This is a key element in the 12 steps to successful quilt making.
Believe it or not, 50% of the class content in my beginner’s class in quilt making is developing students organizational skills. If you are not well organized, you won’t succeed in your project.
I strongly suggest putting all the supplies for your project in one box, including the threads, batting and backing. This will ensure that you do not use them on another project.
You should also come up with your own system to keep your cut pieces together, I use zip lock-type bags or wonder clips depending on the projects. This preparation will make the sewing of your blocks quicker and more effective because nothing is more difficult, and frustrating, than separating forty 2 7/8 inch squares from forty 3 ¼ inch squares.
So much for the organization of the project, now for organizing your sewing room.
Consider forming a triangle between your sewing machine, ironing board and cutting mat. A bit like the stove, refrigerator and sink in your kitchen.
If you have to change room to cut or iron … save your steps and bring them closer to you. If you are right handed I suggest to place the ironing board to the right of the sewing machine and the cutting mat on your left (do the opposite if you are left-handed).

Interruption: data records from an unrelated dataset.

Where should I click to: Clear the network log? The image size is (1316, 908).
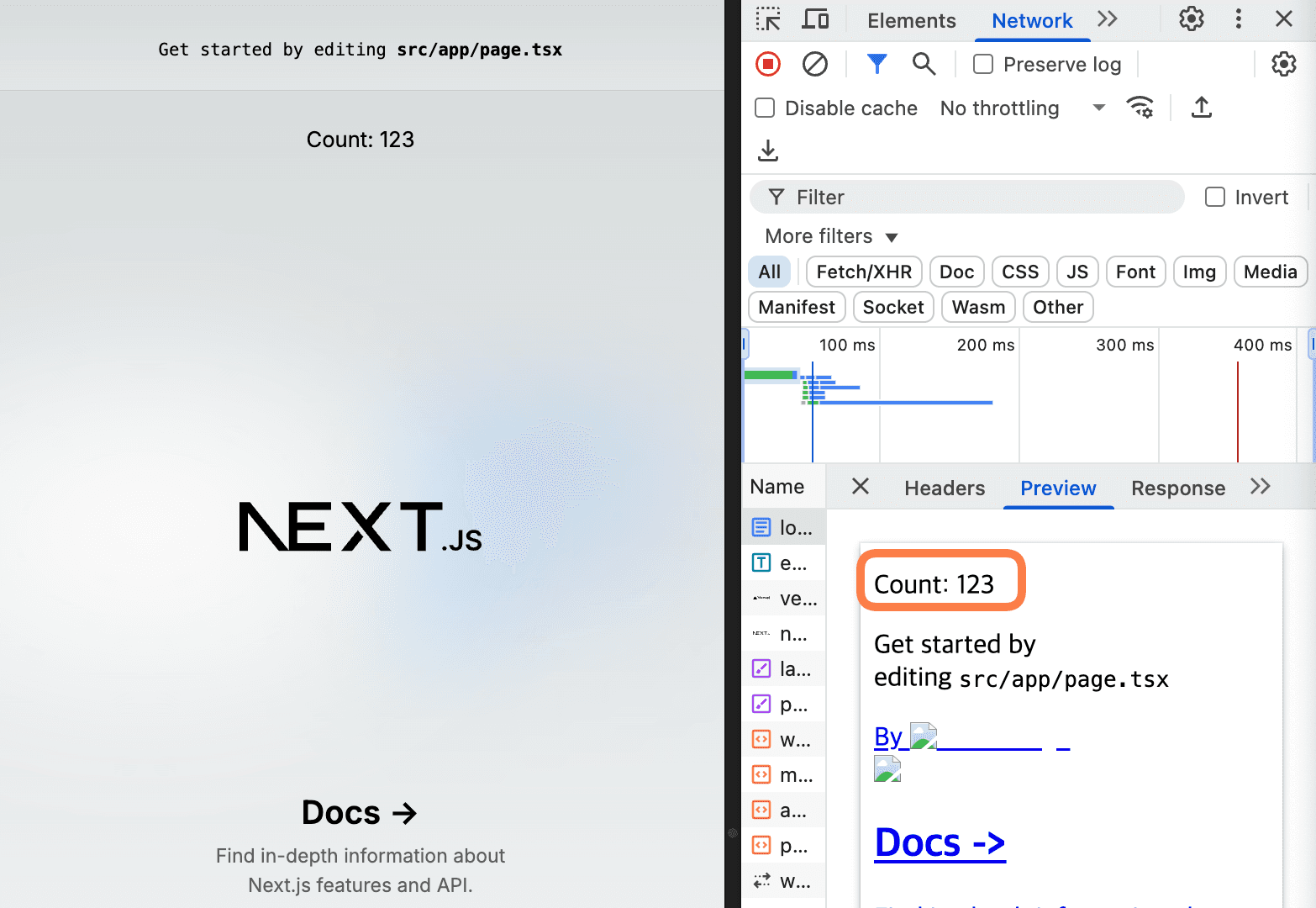pyautogui.click(x=814, y=64)

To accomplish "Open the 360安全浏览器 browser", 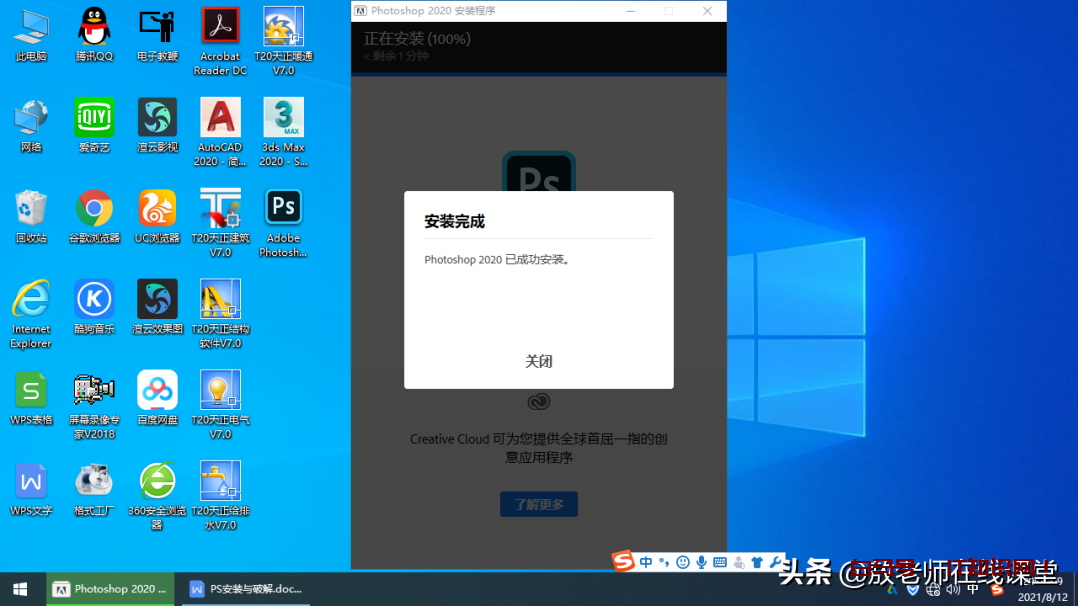I will 157,478.
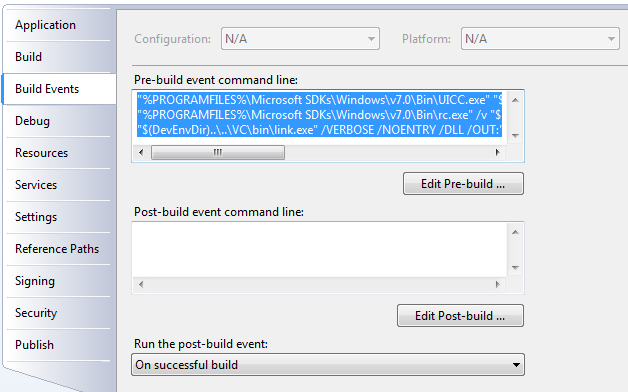Viewport: 628px width, 392px height.
Task: Click the pre-build box's scroll up arrow
Action: click(x=515, y=100)
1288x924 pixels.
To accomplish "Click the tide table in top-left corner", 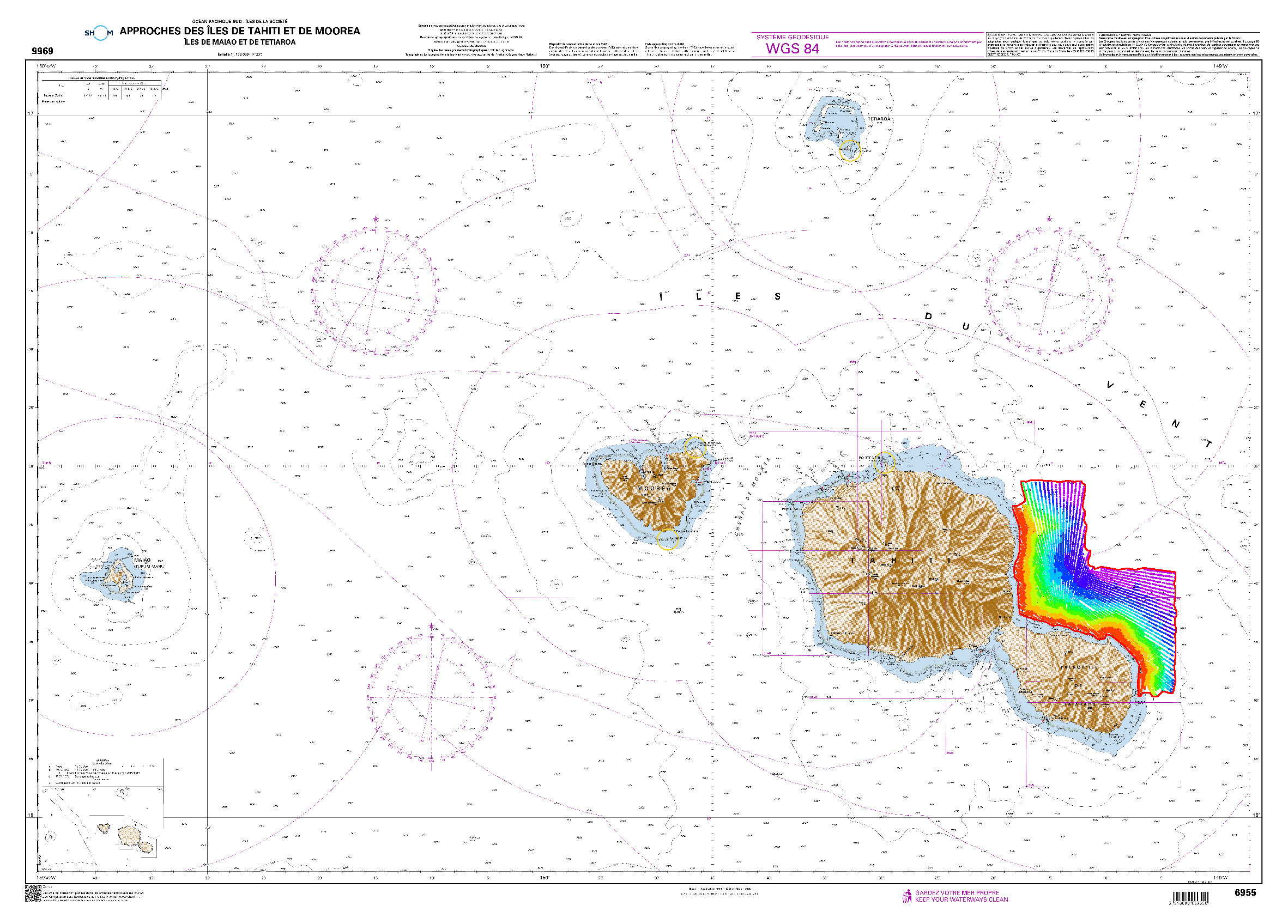I will (102, 89).
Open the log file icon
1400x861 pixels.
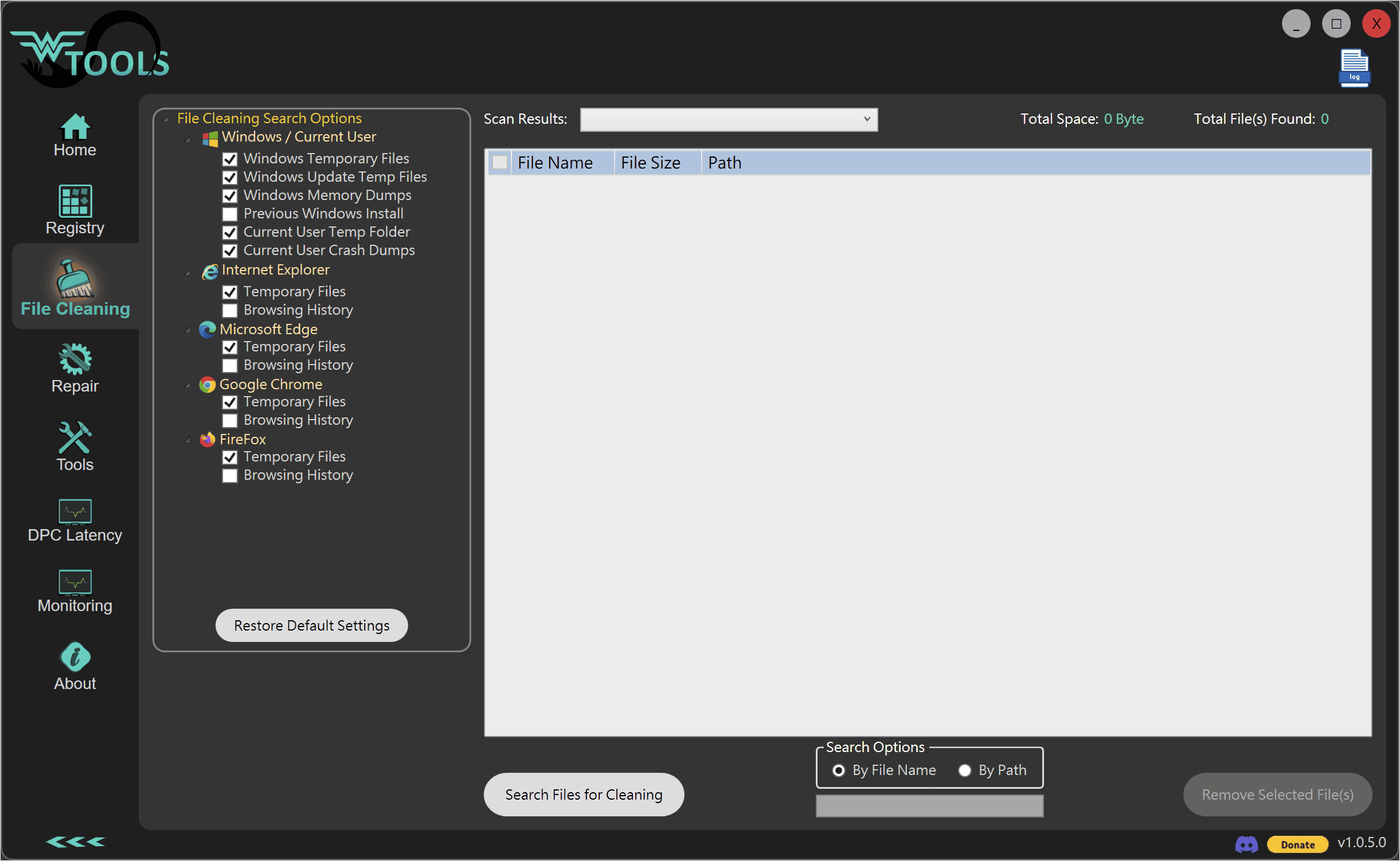click(x=1354, y=68)
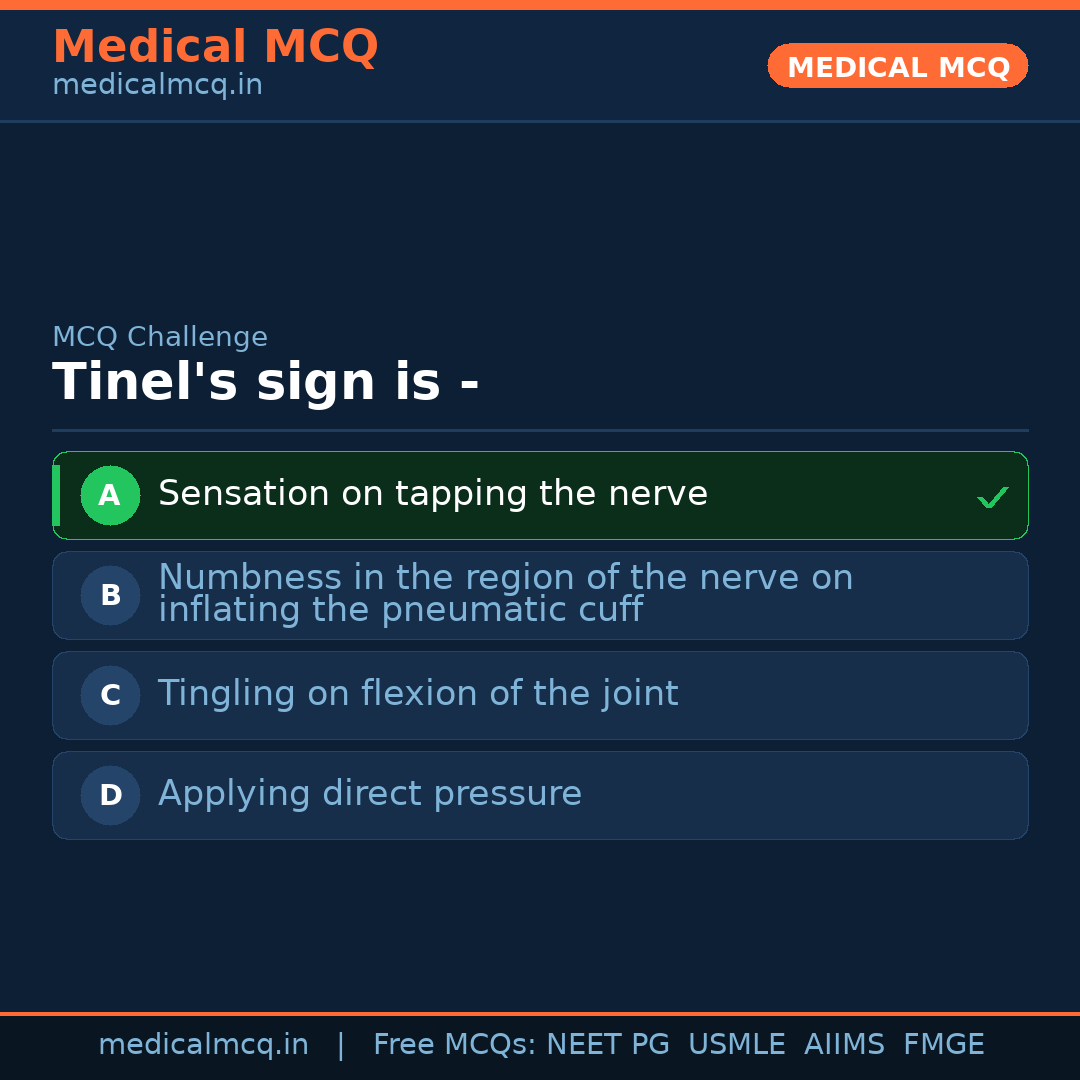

I continue to believe that it is better to cut standing up when cutting strips, but if you have small cuts to make it’s OK to do them sitting down. If this is the case you can also put the ironing board at the same height. A chair on wheels will allow you to move with ease from one space to another.
A last bit of advice: Many make the mistake of doing all the house chores before going to their sewing room. We recommend beginning in the sewing room with a timer set for 30 minutes and you can go do some housekeeping in small doses throughout the day. You will notice that you will have less back pain and your house will be clean at the end of the day.